De un tiempo a esta parte, el discurso político-social se ha
radicalizado, y no sólo en estas vertientes, sino que lo ha hecho en cualquier
lugar donde la sociedad haya colocado su imperfecta presencia. Hemos elevado
nuestras causas a los altares de las verdades irrefutables que no pueden, bajo
ningún concepto, dar espacio a lo contrario.
Nuestras costumbres se han convertido en muchos casos, en
sesgos de opinión por las cuales nos identificamos en la pertenencia a un grupo
con el que compartimos sentimientos, ideales, retórica y objetivos.
En caso de
no ejercitar el sentido común, este alineamiento natural puede desembocar en la
posibilidad de diluir nuestra capacidad de discernimiento individual gracias a
una lobotomización asumida de manera consciente o inconsciente, al pertenecer a
un grupo ungido por la gracia de tener toda la razón. Porque si algo queda
patente en esta sociedad del aquí y el ahora, es que todos, absolutamente
todos, tenemos razón.
Abrirnos a la duda es una acción temeraria para nuestra
seguridad intelectual y sentimental, por lo que representa una seria amenaza
para nuestro ego individual y para el que une a movimientos, colectivos,
asociaciones, partidos políticos o clubes de toda índole. Quien decida optar por
el camino de dudar sobre uno mismo, empezará a encontrar todo un abanico de
probabilidades de progreso contra el estatismo que representa el convencimiento
visceral de la supremacía que otorgamos a nuestras ideas, sensibilidades y
razonamientos.
El espinoso camino del escepticismo nos enseña, a base de
humildad y un doloroso distanciamiento, que poner en cuestión los valores y
puntos de vista ajenos es tan fácil como difícil es hacerlo con los propios.
La base de nuestra inflexibilidad a la hora de mover
posiciones ideológicas, se resume en la eficaz afirmación de Bertrand Russell
al emitir que la filosofía es siempre un ejercicio de escepticismo.

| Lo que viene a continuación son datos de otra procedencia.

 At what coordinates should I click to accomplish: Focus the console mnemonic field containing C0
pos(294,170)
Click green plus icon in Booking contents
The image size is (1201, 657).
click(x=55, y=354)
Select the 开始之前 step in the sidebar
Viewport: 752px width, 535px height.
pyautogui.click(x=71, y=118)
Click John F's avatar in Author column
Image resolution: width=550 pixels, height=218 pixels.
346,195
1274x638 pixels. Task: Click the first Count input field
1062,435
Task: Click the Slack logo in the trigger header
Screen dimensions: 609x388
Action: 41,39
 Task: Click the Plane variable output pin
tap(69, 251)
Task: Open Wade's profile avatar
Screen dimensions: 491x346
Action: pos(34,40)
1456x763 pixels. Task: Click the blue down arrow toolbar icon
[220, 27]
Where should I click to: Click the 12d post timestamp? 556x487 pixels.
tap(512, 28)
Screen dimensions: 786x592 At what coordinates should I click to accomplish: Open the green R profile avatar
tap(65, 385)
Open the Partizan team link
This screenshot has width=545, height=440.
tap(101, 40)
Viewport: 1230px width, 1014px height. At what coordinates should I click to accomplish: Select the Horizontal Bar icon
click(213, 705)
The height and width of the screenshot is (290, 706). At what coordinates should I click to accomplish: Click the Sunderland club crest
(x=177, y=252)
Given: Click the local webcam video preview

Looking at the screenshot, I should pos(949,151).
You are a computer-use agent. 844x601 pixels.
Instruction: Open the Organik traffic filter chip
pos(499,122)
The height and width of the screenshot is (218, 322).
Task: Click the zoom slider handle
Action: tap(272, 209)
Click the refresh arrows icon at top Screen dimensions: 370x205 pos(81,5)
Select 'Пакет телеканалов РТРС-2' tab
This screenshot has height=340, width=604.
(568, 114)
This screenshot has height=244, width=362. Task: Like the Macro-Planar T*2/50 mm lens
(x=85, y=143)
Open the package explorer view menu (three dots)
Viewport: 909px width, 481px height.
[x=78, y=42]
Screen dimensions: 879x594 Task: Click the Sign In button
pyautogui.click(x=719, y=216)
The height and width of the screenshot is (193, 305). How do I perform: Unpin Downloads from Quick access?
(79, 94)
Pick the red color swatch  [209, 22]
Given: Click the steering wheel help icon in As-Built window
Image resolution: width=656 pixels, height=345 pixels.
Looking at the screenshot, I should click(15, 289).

Pero la
filosofía ha sido atrozmente condenada al desuso y el olvido aun siendo la
mejor y más necesaria herramienta de la que disponemos para forjar el bien
común.
Y es que nos negamos taxativamente a que alguien con más
clarividencia, conocimiento o retórica cargada de materia, sabiduría y
experiencia pueda evidenciar nuestra equivocación dándonos un punto de vista
diferente de aquella premisa que ha calado en nuestro convencimiento hasta
convertir la causa en una materia inamovible, insustituible y de intachable
veracidad y pulcritud.
Cualquier conflicto que se desarrolla en la faz de la
tierra, desde una disputa entre hermanos por una herencia, una discusión en el
patio de un colegio o una cancha deportiva hasta el estallido de la mismísima
segunda guerra mundial, tiene un origen común que es intrínseco a la propia y
volátil naturaleza humana:
La absoluta necesidad de tener razón, que a la vez
emana de la sensación que nos invade al creernos víctimas de una injusticia
vital que se transforma en una energía de ofensa egotista.